Rewrite the paragraph beginning "However, the media is largely focused" from the blog post below as a short bulleted list that keeps its main facts.

## START TEXT SHOWN

Taking the long view

November 29th, 2009 by Fabian

Next week will see the closing days of debate on the CPRS legislation for this year and our last chance to secure an emissions trading scheme before the COP15 conference  in Copenhagen in a weeks time.

However, the media is largely focused on Turnbull’s future as the leader of the Liberal party. He thinks that the Liberal party must have a policy on climate change and that it should support the introduction of an emissions trading scheme. This was their policy going into the last election and they have already endorsed the reduction target commitment of between 5% to 25% that Australia will be taking to Copenhagen. Without an emissions trading scheme in place, Australia will have no mechanism to achieve these cuts.

Turnbull’s position has put him on a collision course with the arch-conservatives within the party led by Nick Minchin. This group have taken the in-fighting into the open with a mass resignation late last week and calls for a second leadership spill. Turnbull is not seeking any appeasement with the climate change denialists within his party and is continuing to fight both for leadership and for the passage of the CPRS legislation. Here he is commenting on Nick Minchin in an interview with Laurie Oakes yesterday:

[T]hey do not believe that climate change is real, they do not believe that humans are causing it and they do not want to do anything about it. Nick Minchin made that very clear in the Four Corners programme as did a number of his acolytes. What he is trying, what he is is a climate change denier.  He stands for doing nothing on climate change.  He said a majority of our party room do not believe that humans have any impact on climate change. Now that is a view contrary to the opinion of the vast majority of Australians, contrary to the opinion of every government in the world, and every major political party in the world. Now, if Nick Minchin wins, if he wins this battle, he condemns our party to irrelevance, because what he is saying on one of the greatest issues and challenges of our time, one that will affect the future of the planet and the future of our children and their children, Nick Minchin is saying ‘do nothing’. He wants us to be the ‘do nothing on climate change’ party and he has been, he’s on the record about that, and when he talks about a delay or a deferral, what that means is denial.”

## END TEXT SHOWN
## START DATA SUPPLIED

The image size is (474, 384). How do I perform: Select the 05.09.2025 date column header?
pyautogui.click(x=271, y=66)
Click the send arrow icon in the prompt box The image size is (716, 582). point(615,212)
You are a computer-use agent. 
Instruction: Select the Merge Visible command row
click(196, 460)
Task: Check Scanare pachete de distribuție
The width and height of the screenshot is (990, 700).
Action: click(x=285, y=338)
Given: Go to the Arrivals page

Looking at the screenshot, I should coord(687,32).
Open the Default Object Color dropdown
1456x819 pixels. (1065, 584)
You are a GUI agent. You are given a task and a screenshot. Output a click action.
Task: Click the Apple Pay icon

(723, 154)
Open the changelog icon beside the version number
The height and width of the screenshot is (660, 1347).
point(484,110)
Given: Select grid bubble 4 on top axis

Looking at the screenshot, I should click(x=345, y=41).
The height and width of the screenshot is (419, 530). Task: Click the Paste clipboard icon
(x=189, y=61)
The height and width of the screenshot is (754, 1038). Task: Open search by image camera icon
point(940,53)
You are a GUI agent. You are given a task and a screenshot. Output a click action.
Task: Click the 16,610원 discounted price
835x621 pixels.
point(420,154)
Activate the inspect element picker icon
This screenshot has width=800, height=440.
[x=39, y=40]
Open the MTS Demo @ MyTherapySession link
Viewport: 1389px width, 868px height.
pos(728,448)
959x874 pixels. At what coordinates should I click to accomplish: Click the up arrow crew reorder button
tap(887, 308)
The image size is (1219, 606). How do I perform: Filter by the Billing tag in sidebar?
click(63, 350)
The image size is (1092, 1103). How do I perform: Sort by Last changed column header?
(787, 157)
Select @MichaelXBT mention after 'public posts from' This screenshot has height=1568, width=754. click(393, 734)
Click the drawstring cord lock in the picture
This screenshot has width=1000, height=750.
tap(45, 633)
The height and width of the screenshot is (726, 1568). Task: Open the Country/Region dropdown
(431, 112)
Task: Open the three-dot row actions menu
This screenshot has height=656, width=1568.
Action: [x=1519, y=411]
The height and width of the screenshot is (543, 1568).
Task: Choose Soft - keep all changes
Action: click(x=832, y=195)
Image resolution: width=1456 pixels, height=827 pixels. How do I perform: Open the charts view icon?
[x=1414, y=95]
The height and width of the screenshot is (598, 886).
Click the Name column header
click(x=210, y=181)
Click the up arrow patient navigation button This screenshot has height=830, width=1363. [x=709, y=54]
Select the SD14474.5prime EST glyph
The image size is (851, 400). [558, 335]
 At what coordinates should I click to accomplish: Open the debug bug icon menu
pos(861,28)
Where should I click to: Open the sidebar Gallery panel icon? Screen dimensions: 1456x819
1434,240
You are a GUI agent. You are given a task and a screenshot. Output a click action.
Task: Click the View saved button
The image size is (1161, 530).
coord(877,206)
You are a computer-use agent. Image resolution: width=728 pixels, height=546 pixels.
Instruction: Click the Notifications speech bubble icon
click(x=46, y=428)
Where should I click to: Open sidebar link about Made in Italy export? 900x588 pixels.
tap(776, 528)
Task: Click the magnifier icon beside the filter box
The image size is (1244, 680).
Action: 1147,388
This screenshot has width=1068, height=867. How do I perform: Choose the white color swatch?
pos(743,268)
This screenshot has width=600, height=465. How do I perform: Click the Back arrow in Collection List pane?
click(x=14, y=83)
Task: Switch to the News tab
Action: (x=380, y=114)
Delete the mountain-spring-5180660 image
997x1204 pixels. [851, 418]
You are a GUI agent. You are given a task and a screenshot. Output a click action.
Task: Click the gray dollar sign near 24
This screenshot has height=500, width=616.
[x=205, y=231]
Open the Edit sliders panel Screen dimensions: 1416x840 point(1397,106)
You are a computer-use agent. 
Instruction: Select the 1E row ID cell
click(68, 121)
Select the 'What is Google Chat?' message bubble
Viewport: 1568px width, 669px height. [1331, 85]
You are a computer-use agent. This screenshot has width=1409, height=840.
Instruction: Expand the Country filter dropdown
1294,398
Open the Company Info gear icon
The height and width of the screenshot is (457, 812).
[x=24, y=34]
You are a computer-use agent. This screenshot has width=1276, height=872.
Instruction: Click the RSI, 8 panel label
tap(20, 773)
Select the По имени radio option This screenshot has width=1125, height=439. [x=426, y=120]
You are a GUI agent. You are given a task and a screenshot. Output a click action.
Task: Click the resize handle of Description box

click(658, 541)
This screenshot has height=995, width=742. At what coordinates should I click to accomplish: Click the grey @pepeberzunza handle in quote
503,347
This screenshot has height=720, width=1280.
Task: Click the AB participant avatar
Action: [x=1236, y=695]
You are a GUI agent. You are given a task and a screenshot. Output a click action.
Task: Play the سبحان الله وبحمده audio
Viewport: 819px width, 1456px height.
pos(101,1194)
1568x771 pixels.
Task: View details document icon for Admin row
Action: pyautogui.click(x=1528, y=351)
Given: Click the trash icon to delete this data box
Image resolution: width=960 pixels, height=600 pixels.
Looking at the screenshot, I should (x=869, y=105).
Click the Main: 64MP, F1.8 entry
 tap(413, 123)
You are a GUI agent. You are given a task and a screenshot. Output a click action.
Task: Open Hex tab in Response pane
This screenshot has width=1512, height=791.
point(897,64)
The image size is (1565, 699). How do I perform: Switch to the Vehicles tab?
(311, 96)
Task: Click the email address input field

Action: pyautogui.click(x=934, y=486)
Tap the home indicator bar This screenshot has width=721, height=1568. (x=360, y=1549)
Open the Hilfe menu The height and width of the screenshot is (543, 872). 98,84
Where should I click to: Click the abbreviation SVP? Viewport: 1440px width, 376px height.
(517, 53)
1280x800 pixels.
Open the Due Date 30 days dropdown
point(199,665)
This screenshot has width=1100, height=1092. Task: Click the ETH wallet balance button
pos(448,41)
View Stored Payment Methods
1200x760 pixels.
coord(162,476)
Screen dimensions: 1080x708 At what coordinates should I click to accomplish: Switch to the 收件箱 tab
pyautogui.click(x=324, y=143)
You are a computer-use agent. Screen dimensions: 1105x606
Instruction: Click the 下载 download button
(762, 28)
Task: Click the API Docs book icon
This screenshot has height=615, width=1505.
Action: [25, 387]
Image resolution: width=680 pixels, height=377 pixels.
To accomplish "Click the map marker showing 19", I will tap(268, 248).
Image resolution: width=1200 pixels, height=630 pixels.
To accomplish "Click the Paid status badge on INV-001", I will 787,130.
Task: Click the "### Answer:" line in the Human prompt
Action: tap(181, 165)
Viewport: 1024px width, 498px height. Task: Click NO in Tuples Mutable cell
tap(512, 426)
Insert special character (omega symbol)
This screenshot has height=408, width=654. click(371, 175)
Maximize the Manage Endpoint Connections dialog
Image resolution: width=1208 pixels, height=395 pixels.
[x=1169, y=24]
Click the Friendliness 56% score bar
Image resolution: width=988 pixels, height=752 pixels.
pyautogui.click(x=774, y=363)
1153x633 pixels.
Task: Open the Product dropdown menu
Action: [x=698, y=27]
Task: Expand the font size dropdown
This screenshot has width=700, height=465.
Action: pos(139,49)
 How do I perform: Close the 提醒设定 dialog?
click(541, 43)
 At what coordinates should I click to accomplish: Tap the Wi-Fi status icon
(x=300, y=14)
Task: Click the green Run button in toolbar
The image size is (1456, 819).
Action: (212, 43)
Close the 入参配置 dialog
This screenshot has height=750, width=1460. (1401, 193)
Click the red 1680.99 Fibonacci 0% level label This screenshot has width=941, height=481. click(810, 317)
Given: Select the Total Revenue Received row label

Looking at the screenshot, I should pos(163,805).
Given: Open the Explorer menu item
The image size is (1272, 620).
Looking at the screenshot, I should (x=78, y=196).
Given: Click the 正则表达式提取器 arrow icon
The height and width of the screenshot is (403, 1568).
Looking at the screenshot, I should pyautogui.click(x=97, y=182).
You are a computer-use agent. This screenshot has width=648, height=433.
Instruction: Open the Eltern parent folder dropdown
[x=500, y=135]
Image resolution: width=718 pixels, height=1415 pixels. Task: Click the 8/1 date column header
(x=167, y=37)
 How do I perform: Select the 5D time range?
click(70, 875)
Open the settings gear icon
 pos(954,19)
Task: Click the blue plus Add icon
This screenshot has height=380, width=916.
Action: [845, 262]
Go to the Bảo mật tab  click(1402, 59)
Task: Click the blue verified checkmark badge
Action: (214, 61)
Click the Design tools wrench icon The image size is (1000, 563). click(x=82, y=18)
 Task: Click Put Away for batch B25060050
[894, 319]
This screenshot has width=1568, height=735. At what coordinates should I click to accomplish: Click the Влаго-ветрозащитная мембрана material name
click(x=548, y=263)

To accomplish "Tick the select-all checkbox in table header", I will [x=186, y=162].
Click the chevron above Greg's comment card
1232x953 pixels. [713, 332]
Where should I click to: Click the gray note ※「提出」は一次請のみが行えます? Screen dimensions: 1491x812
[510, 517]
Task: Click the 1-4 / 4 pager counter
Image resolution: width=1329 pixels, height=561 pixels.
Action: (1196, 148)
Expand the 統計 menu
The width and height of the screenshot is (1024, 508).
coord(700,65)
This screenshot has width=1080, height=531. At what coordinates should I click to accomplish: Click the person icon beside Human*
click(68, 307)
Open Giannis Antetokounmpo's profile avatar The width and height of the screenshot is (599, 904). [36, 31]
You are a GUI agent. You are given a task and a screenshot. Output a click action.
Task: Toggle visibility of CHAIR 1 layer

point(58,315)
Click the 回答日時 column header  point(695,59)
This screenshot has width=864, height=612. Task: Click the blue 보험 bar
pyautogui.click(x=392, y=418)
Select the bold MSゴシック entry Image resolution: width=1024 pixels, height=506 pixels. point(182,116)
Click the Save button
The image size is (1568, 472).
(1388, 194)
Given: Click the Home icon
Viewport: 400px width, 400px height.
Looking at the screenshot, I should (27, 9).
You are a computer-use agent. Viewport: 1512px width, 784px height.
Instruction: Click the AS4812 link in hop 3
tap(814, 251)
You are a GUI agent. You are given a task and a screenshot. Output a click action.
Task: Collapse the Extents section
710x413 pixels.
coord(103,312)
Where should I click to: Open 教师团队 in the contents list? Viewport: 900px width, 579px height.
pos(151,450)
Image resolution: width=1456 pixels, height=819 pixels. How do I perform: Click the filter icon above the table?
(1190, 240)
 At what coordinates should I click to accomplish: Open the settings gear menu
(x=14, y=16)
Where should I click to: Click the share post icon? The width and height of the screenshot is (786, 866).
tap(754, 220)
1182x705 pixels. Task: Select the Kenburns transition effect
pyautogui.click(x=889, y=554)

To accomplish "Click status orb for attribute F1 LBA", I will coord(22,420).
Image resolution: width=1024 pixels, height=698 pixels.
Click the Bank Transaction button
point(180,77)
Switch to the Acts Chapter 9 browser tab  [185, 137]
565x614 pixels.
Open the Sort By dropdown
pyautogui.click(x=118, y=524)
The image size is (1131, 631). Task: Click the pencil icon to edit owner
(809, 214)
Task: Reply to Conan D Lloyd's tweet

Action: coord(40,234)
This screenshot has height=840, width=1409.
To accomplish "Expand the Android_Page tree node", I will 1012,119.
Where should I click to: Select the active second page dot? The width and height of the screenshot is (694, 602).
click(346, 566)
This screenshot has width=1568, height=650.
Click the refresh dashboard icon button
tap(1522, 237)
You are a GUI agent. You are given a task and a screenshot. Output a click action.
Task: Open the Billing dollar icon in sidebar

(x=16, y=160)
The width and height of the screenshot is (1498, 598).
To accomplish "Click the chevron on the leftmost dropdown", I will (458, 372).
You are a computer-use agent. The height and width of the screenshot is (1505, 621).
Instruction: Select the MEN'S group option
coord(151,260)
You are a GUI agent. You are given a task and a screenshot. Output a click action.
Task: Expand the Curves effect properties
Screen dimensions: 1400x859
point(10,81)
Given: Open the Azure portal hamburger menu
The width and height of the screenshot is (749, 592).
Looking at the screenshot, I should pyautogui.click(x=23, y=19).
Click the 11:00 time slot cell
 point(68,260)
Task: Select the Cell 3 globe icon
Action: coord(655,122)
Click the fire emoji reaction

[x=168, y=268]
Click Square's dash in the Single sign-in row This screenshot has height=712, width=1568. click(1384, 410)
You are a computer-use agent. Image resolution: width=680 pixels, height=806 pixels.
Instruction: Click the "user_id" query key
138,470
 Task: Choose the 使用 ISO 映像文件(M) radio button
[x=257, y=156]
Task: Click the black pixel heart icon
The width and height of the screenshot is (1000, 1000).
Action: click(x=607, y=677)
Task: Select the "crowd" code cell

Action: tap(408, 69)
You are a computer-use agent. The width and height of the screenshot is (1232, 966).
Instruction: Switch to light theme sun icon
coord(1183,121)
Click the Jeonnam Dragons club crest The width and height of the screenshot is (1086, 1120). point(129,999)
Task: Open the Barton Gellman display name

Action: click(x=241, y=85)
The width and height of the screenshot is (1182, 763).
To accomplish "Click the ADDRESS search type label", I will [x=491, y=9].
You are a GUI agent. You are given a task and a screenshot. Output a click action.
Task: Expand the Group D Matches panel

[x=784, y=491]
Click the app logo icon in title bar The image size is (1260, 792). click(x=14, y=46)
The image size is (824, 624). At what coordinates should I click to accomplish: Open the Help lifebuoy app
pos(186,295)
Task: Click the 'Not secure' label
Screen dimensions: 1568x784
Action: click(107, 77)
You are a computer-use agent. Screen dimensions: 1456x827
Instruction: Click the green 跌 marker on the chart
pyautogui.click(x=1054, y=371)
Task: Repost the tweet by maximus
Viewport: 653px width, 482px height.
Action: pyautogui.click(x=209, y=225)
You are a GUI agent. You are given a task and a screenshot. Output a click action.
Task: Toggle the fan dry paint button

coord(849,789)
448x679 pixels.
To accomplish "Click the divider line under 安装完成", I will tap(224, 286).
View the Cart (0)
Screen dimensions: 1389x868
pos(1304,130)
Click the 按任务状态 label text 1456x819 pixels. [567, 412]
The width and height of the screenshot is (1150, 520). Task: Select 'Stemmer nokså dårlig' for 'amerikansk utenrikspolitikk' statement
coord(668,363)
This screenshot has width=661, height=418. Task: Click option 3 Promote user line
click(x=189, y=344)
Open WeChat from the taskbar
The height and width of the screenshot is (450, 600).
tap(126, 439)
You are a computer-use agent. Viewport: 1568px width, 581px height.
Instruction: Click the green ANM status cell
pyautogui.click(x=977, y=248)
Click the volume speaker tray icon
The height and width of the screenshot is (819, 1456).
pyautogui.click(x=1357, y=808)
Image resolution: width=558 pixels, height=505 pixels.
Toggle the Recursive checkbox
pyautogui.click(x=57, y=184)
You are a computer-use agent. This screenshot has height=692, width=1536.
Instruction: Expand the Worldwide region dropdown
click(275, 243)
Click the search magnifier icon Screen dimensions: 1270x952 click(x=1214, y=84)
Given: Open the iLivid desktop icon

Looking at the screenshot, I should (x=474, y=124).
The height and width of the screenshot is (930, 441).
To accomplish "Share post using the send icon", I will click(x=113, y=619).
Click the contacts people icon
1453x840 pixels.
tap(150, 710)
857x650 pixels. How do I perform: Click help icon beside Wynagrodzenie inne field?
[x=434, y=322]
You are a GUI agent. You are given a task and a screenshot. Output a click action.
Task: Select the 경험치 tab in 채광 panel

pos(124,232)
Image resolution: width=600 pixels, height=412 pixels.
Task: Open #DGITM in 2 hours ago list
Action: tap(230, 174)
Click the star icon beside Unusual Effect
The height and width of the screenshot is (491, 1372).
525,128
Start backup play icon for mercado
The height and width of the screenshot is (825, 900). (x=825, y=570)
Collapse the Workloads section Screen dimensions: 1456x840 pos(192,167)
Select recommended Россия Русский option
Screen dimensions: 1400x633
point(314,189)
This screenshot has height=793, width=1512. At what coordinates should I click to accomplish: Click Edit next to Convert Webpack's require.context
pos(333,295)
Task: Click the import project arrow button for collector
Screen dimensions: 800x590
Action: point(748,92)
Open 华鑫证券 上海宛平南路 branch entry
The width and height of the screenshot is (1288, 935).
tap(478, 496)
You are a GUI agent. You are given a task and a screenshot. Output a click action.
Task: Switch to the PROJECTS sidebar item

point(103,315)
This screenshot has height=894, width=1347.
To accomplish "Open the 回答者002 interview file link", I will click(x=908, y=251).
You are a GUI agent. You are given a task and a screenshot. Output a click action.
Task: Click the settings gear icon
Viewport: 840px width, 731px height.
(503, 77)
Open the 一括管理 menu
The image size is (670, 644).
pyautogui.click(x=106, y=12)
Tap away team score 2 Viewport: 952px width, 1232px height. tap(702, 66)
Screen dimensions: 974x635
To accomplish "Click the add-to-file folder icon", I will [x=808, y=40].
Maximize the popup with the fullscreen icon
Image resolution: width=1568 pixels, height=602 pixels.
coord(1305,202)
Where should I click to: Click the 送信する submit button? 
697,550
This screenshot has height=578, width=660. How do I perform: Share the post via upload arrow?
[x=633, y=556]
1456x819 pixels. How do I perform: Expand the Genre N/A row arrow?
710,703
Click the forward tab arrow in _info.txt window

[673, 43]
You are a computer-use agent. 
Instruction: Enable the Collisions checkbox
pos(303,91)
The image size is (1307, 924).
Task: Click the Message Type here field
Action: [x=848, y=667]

## END DATA SUPPLIED

- [COMPLETE RESPONSE]:
- Media attention centers on Turnbull's future as Liberal party leader.
- Turnbull holds that the party needs a climate change policy and should back an emissions trading scheme.
- Backing such a scheme was the party's policy at the last election.
- The party has already endorsed the 5% to 25% reduction target Australia will take to Copenhagen.
- Without an emissions trading scheme, Australia will have no mechanism to achieve those cuts.